__PROVIDED MATERIAL__:

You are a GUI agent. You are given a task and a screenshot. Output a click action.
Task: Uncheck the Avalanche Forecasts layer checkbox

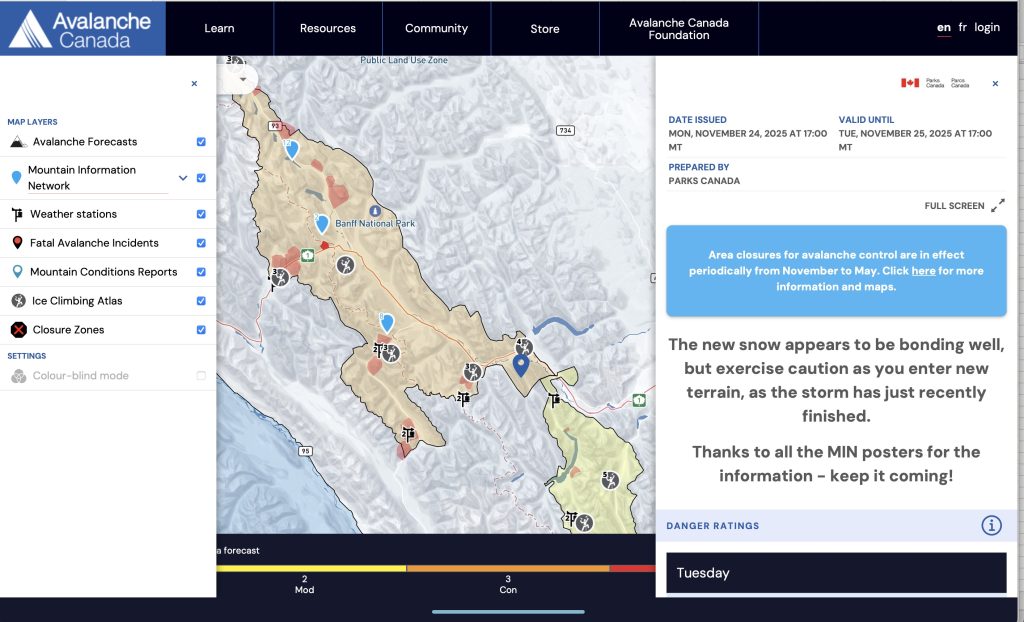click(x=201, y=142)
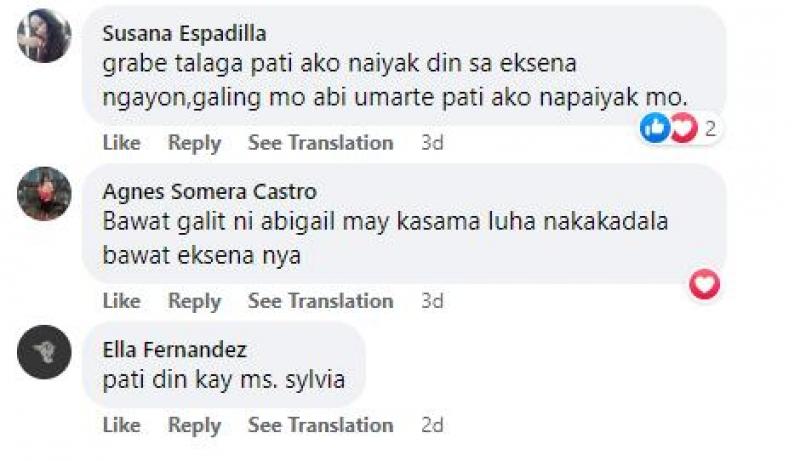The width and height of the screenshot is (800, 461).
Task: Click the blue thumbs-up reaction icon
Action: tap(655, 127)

==

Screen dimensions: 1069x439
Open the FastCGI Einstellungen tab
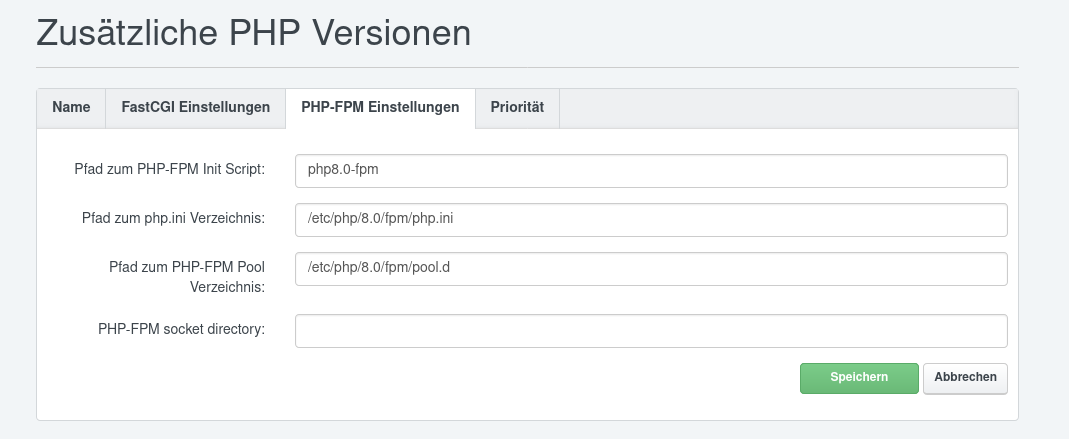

__PROBLEM DESCRIPTION__:
Among the entries above, find the line with "Screen dimensions: 1069x439" and the line with "Open the FastCGI Einstellungen tab"; give again exactly these two lines and all lines between them.

__COMPLETED EXERCISE__:
Screen dimensions: 1069x439
Open the FastCGI Einstellungen tab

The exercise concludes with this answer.